When you’re in your zone doing your real genius work, time flies by and there’s very little thinking involved. All the pieces fall right into place and you’re done before you know it.
That’s how the writing of Loyalties went. Every Friday we’d immerse ourselves in the story, hours would fly by and we’d be astounded at day’s end how much was done. One day we looked up and realized we were on the last chapter. Talk about a rush. It was like we were nearing the end of a huge marathon, the crowds were cheering, the confetti was falling like snow and that finish line just gleamed in the distance.
Uncivil Wars is a different story. No pun intended…oh, alright, maybe it was. We found ourselves stuck in the mud a lot.
But we know that this kind of effortlessness doesn’t come easy. Before we could get to that point, we put in a lot of ground work to get there. We also know that with budding authors such as yourselves, you’ll go through a lot of struggle and wonder when or if it will ever get easier.
It does get easier. You just have to know when you’re struggling to push through a sticking point, or when you need to stop struggling and take a few steps back.
Back Up and Restart
As writers, and creative people in general, we all know when our work is not at its best. Your instincts tell you immediately when you’re phoning it in and not giving your all. Or maybe you are giving your all—just not in the right direction. That’s when the struggle happens. That’s when things turn to mud and you get mired in one mental block after another.
Sometimes pushing through is the answer. You get frustrated and angry enough you force your way through and come up with an amazing piece of work. Like Arnold said in Terminator 3: “Anger is much more useful than despair.” You definitely know when you’re on to something and it’s just a matter of hitting the right combination.
You also know when you are so far off the mark nothing is going to work.
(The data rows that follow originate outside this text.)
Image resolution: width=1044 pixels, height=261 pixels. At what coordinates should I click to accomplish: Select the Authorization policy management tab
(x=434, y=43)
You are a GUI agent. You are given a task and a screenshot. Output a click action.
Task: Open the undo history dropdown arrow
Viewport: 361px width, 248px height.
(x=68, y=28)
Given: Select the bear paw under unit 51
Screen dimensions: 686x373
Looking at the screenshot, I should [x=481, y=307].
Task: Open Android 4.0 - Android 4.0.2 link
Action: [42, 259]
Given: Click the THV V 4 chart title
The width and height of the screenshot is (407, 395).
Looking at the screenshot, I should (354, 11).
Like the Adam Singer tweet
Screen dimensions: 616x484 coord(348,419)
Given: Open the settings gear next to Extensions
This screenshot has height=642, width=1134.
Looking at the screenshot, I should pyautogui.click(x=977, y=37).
What do you do when this happens? What if you’ve already got half a book written? It’s hard to let go, isn’t it?
There are times when you’ll have to. You’ll have to back track a little bit and figure out exactly where the project started going off the rails. You don’t have to totally scrap everything. Some parts may be salvageable. But when you go back, look at everything with fresh eyes. Be your own critic and ask yourself if this is something you would want to read for yourself?
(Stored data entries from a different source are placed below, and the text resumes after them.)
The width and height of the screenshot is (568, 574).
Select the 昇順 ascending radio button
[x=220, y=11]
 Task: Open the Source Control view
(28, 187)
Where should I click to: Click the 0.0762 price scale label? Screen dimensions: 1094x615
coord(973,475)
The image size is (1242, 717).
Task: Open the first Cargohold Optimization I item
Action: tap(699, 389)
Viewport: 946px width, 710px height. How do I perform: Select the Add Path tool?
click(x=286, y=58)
If The Answer Is No, Let It Go.
Whether you collaborate with another author or write solo, one of the hardest things to do is say when it’s not working. When you reach a point like this you have two choices. You can either keep struggling to get it right or let it go.
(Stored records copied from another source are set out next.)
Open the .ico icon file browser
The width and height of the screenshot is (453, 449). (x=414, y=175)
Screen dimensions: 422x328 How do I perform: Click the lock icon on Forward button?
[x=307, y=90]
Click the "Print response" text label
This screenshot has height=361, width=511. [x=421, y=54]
This is where letting go and starting over will work in your favor. The moment you decide to scrap part or all of what you’re doing, you’ll feel released. And when you feel that? You know you did the right thing. The creative fire will return and it will feel like opening a window on the first warm day of Spring.
In writing, and in life, we often hold on to ideas and habits that don’t work for us. We struggle and fight every step of the way to make it work because of the time we’ve already invested in it or because it’s safe and comfortable. But is that struggling really worth it? Sometimes, yes. Other times, not so much.
You really have to look inside yourself and ask which it is. Are you having a hard time because you’re on a learning curve, or do the issues stem from something that could be done better a different way?
Only you can answer that. So go ahead, start over if you need to. Get out of the mud! If the writing flows better than before, you know you’ve made the right decision.